**WORK INSTRUCTIONS**. Once you have read the records below, write them all out exactly as given.

**RECORDS FOR THE TASK**.
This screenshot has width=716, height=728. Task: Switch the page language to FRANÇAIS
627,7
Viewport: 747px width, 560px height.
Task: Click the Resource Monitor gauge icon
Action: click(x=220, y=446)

**WRITTEN REPLY**.
This screenshot has width=716, height=728. Task: Switch the page language to FRANÇAIS
627,7
Viewport: 747px width, 560px height.
Task: Click the Resource Monitor gauge icon
Action: click(x=220, y=446)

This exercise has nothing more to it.